Over the past few years, the scope and reach of digital asset services on offer has grown exponentially. Naturally, this increased exposure has also led to increased scrutiny of these same services. As a result, we have highlighted on various occasions different lawsuits being filed against companies, as jaded investors look to hold them accountable – especially during bear markets and trying times like the present. The most recent example of this involves two of Canadas more popular, and reputable, exchanges – WealthSimple, and Shakepay.
The Issue at Hand
With this particular lawsuit, the issue at hand stems from what the law firm representing the plaintiffs (LPC Avocat Inc.) describe as ‘hidden fees'. Among digital asset exchanges, it has become somewhat the norm to tout ‘free-trading', or ‘no-commission'. Many however find this misleading, because while the exchanges may not explicitly charge a percentage on top of each trade, asset pricing is altered to ensure profitability regardless through manipulating the spread in value between buyers and sellers.
The plaintiffs indicate that this lawsuit if about more than just hidden fees catching consumers off guard. It also about leveling the playing field between the defendants and other Canadian exchanges which don't take part/profit from such practices.
Speaking on behalf of the plaintiffs with The Globe and Mail, Joey Zukran of LPC Avocat states, “We looked at all the big crypto players as a whole that operate in Canada, and found that they don’t advertise the same as Wealthsimple and Shakepay, which falsely represent that they are free of any commission fees…This gives them a huge and unfair advantage over the companies because those other players are not able to match their false promises.”
The Finer Points
As it stands, this Class Action has been filed with the Superior Court of Québec, and is seeking punitive damages totaling $10M from each defendant. This could easily become significantly more of an issue for each defendant though, as LPC Avocat is reportedly pushing for the lawsuit to be seen on a national scale.

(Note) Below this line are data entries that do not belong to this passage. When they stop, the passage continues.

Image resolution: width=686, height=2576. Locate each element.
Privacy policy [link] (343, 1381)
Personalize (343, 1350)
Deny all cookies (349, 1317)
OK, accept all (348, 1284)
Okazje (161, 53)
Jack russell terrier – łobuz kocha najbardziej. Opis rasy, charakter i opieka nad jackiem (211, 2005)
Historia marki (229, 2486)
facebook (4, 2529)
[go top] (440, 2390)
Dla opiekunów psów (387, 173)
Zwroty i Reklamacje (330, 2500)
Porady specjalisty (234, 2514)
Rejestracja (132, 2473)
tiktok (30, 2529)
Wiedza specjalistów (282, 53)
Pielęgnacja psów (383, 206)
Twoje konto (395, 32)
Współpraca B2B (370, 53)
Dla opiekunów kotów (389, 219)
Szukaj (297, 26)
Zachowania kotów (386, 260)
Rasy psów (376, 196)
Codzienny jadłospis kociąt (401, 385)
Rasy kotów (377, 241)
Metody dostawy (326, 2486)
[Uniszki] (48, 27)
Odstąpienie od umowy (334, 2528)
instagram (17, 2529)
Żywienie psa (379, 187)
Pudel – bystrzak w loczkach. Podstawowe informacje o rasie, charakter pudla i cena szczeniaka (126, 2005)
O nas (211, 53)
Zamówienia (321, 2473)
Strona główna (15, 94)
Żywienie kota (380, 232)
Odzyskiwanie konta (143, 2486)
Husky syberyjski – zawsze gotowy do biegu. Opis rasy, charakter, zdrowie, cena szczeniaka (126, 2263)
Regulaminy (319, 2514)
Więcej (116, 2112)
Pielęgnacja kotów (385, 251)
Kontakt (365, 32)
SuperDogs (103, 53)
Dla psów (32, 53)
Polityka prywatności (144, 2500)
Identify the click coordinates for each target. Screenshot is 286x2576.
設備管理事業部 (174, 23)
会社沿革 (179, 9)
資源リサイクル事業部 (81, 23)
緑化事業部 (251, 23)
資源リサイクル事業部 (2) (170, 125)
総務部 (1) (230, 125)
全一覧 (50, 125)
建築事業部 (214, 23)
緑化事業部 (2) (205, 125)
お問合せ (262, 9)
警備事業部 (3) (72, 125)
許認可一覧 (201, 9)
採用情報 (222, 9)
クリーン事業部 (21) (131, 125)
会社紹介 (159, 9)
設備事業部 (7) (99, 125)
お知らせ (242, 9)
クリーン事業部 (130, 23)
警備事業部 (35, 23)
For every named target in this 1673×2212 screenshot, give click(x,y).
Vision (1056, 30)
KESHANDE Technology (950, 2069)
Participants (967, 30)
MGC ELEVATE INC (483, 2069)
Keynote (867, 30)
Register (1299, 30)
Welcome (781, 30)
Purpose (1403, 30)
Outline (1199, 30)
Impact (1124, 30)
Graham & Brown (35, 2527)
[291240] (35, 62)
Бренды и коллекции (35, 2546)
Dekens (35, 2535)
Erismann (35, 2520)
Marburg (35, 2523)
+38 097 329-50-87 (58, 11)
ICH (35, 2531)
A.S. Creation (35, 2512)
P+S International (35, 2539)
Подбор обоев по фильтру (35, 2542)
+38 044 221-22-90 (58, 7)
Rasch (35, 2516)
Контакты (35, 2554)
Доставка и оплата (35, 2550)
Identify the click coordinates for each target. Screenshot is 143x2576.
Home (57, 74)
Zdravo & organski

If approved to proceed by the Superior Court of Québec, this suit would see allegations that the defendants have breached the following areas of the provinces Consumer Protection Act.
- Section 12 which stipulates that “No costs may be claimed from a consumer unless the amount thereof is precisely indicated in the contract.”
- Section 224 which stipulates that “No merchant, manufacturer or advertiser may, by any means whatever…charge, for goods or services, a higher price than that advertised.”
To be more specific, LPC Avocat indicates that it believes the pair of defendants to be in breach of the above Sections due to,
- Baiting customers with ‘commission free trading'
- Manipulating spreads
- Failing to disclose actual cost of trading activity
If successful, LPC Avocat is looking for more than just punitive damages, but for the courts to, “…force Shakepay and Wealthsimple to modify their business practices so that they are transparent about their prices, their fees and the real costs to their customers for using their services,”
Upon news breaking of this pending lawsuit, representatives from each WealthSimple and Shakepay took the time to comment on the situation with BetaKit.
A Shakepay representative stated, “We have always put transparency at the forefront of everything we do. That’s a commitment we’ve made to ourselves and our customers. This legal action has no merit and we will fight it before the courts.”
A WealthSimple representative stated, “We have always been transparent about what we charge for our services – that’s our commitment to our clients…This legal action has no merit and we will defend our company against it.”
A Growing Trend
While it may be WealthSimple and Shakepay now experiencing an unfortunate time under the spotlight, the pair of service providers are only the latest in a growing crop of similarly embattled companies. The following are a few other examples of lawsuits pertaining to digital assets which have been filed in recent times.
- Mark Cuban – Accused of promoting unregistered securities on offer by the now defunct Voyager
- Solana Labs – Accused of selling unregistered securities known as ‘SOL'
- Coinbase – Accused of substandard security practices surrounding client accounts and assets
- Binance – Accused of false marketing surrounding the stability of the Terra ecosystem
These aforementioned examples are only a drop in the bucket, with many more in various states of completion.